IL FONDAMENTALISTA RILUTTANTE di Mira Nair (2012)
La prima curiosità che salta all’occhio per Il fondamentalista riluttante è che si tratta del primo titolo che è stato presentato alla Mostra di Venezia sotto la rinnovata direzione di Alberto Barbera.
Scelto come film d’apertura della kermesse 2012, è la quinta opera di Mira Nair che ha avuto la sua anteprima in laguna: tra queste il colorato Monsoon Wedding- Matrimonio indiano, le fruttò anche l’ambito Leone d’Oro nel 2001.
Confermando la sua predilezione per storie di integrazione e incontri interculturali, Nair porta sul grande schermo il fortunato romanzo Il fondamentalista riluttante, che dà anche il titolo alla pellicola, offrendo un punto di vista inedito sul Pakistan post-undici settembre.
Attraverso l’intervista-confessione con l’ambiguo giornalista americano Bobby, un giovane accademico di nome Changez prova a raccontare la distruzione del sogno americano visto dagli occhi della minaccia islamica, del potenziale terrorista in seno all’impero capitalista ferito, e il suo ritorno in un Pakistan confuso, terrorizzato e privato della propria libertà da una potenza arrabbiata, all’affannosa e cieca ricerca di un capro espiatorio.
Dai primi passi negli States come studente carico di debiti e di belle speranze, all’ascesa nel perfido mondo della finanza newyorchese, fino allo schianto delle torri che lo trasforma, in un lampo, in reietto, Changez è alla ricerca della propria identità, indeciso se rispettare i valori tramandatigli dalla famiglia e dal padre poeta, uomo profondo ma dal conto sempre in rosso, o abbracciare lo squalismo occidentale, che taglia teste per alimentare stellari carriere, senza curarsi delle vittime che miete.
Attraverso un dualismo visivo e sonoro tra il caleidoscopio orientale e la glacialità di ferro e acciaio di Manhattan, Nair prova a restituirci le impressioni di una frattura insanabile tra due mondi che sembrano agli antipodi ma che, suggerisce, sotto sotto hanno molto in comune, a partire dalla facilità con cui si aggrappano ai pregiudizi contro l’altro per giustificare le rispettive sconsideratezze.
Le oscillazioni temporali tra il racconto degli anni americani di Changez e un presente pakistano fatto di rivolte studentesche e biryani, rapimenti di occidentali e facili fondamentalismi, non fanno che confermare l’impressione che poco importi si tratti di Stati Uniti o Medio Oriente: i difetti degli uomini sono sempre gli stessi.

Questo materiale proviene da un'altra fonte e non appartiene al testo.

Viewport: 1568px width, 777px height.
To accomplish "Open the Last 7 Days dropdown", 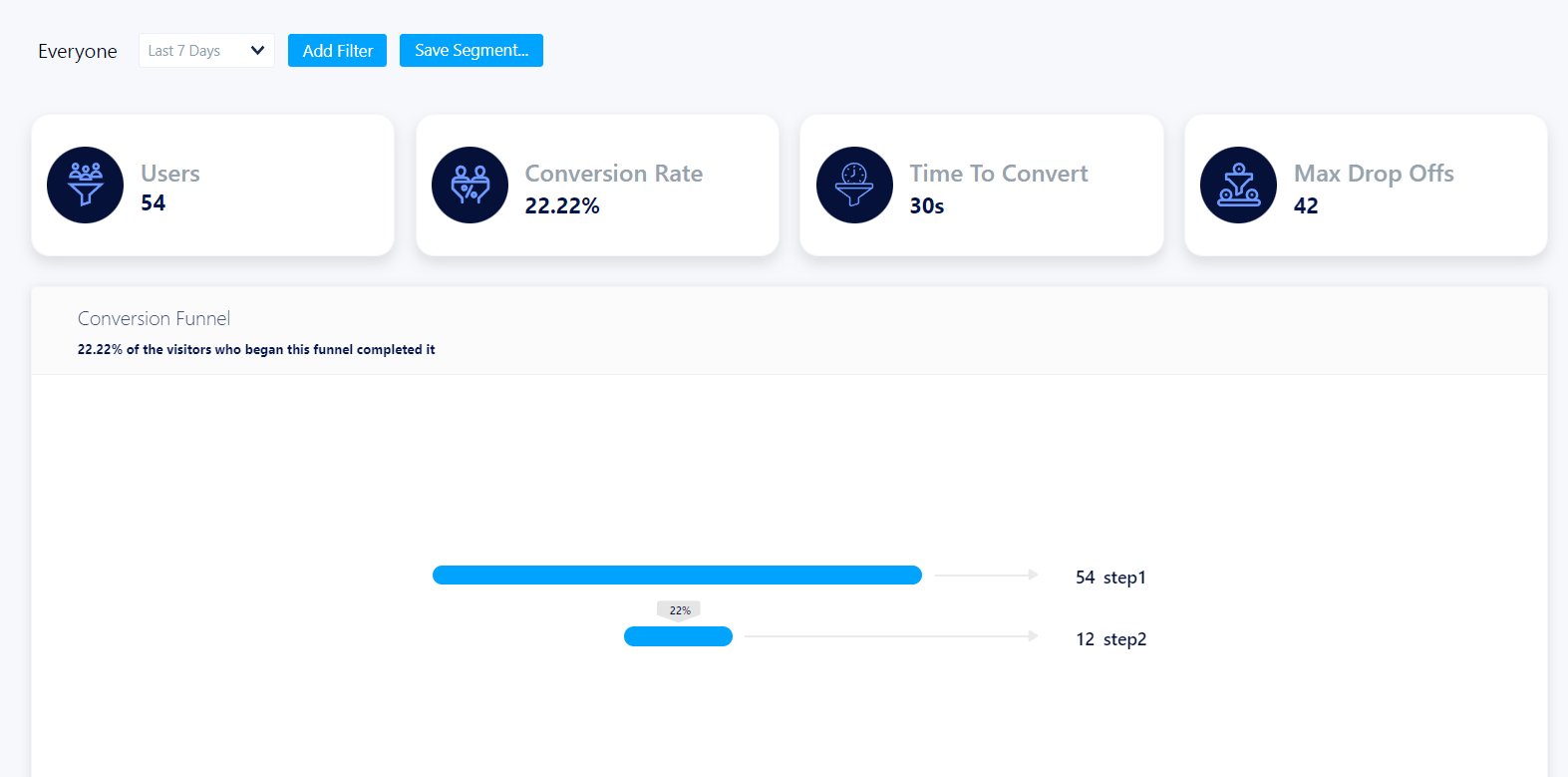I will pos(206,51).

Appassionata e orgogliosa nel dipingere il vivace ritratto di un Paese a lei vicino, Nair conduce la riflessione ideologica con mano ferma, pur senza raggiungere guizzi eccezionali, e le oltre due ore di durata scorrono veloci.
Il cast aiuta, con un ironico Kiefer Sutherland nei panni dello squalo finanziario, un impenetrabile Liev Schreiber che interpreta Bobby, il giornalista, e l’attore-rapper di origine pakistana Rizwan Ahmed, sperduto e perplesso protagonista.
Insipida e bolsa invece Kate Hudson, il cui personaggio di artista tormentata dai traumi del passato ha un che di cliché.